DOJ’s Operation RapTor
Gemäß der offiziellen Pressemitteilung wurde die Operation mit der Hilfe von zehn Ländern durchgeführt, darunter die Vereinigten Staaten, das Vereinigte Königreich, Deutschland, Südkorea und Brasilien. Diese Aktion markiert die bedeutendste Zerschlagung in der Geschichte des JCODE-Teams (Joint Criminal Opioid and Darknet Enforcement) des DOJ. Mehr als zwei Tonnen Drogen wurden beschlagnahmt, darunter 144 Kilogramm mit Fentanyl versetzte Substanzen und über 180 Schusswaffen.
Das JCODE, das Europäische Cybercrime Centre (EC3) von Europol und internationale Partner bündelten Informationen, die aus zuvor zerschlagenen Darknet-Märkten wie Nemesis, Tor2Door, Bohemia und Kingdom Markets gesammelt wurden. Diese Zerschlagungen lieferten entscheidende Ermittlungsansätze, die eine Reihe von synchronisierten, jedoch unabhängigen Vollstreckungsaktionen in verschiedenen Rechtsgebieten ermöglichten.

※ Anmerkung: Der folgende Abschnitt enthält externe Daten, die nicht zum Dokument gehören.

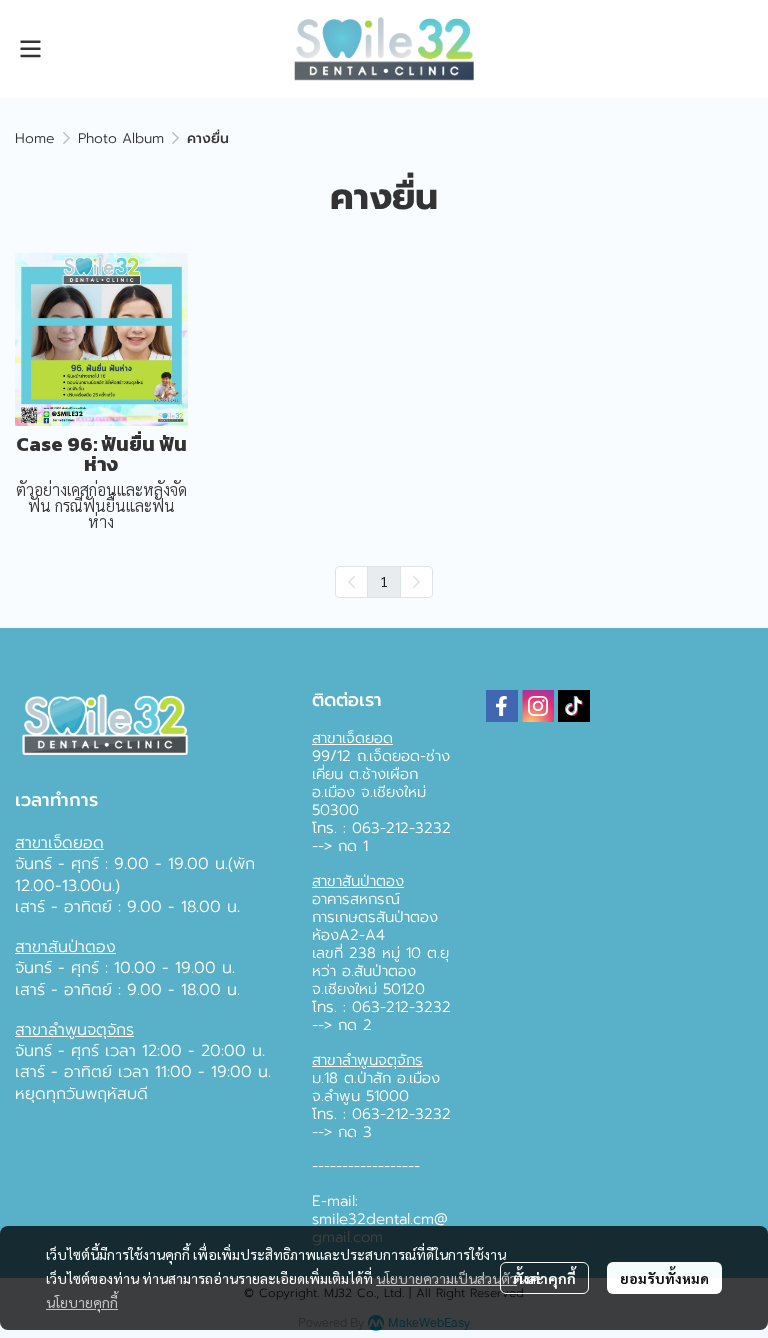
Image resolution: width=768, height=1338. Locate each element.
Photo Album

Interessanterweise beinhaltete diese Operation auch die ersten Sanktionen durch das Office of Foreign Assets Control (OFAC) als Mitgliedsagentur von JCODE. Der iranische Staatsbürger Behrouz Parsarad, Gründer von Nemesis Market, wurde sanktioniert und im Bundesstaat Ohio wegen Drogenhandels angeklagt, nachdem der Markt beschlagnahmt worden war.

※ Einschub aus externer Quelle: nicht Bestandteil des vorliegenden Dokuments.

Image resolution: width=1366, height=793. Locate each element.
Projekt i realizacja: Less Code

In einer Erklärung sagte FBI-Direktor Kash Patel,
“By cowardly hiding online, these traffickers have wreaked havoc across our country and directly fueled the fentanyl crisis and gun violence impacting our American communities and neighborhoods. But the ease and accessibility of their crimes ends today.”
OFAC zielt auf Nemesis
Bereits im März hatte das US-Finanzministerium 49 Krypto-Adressen sanktioniert, die mit Nemesis, einem Darknet-Marktplatz, in Verbindung stehen, der beschuldigt wird, einen Drogenhandel im Wert von $30 Millionen erleichtert zu haben. Der iranische Staatsbürger Behrouz Parsarad, der angebliche Gründer, wird beschuldigt, die Plattform betrieben, Gebühren erhoben, Geld gewaschen und den Verkauf von Fentanyl, gefälschten Ausweisen und Hacking-Diensten unterstützt zu haben.
Nemesis operierte von 2021 bis 2024 und bediente in diesem Zeitraum mehr als 30.000 Nutzer. Die Behörden beschlagnahmten letztes Jahr seine Server zusammen mit $102.000 in Krypto. Trotz solcher Zerschlagungen und anderer wie Genesis und Hydra erwirtschafteten Darknet-Marktplätze im Jahr 2024 Einnahmen in Höhe von $1,7 Milliarden.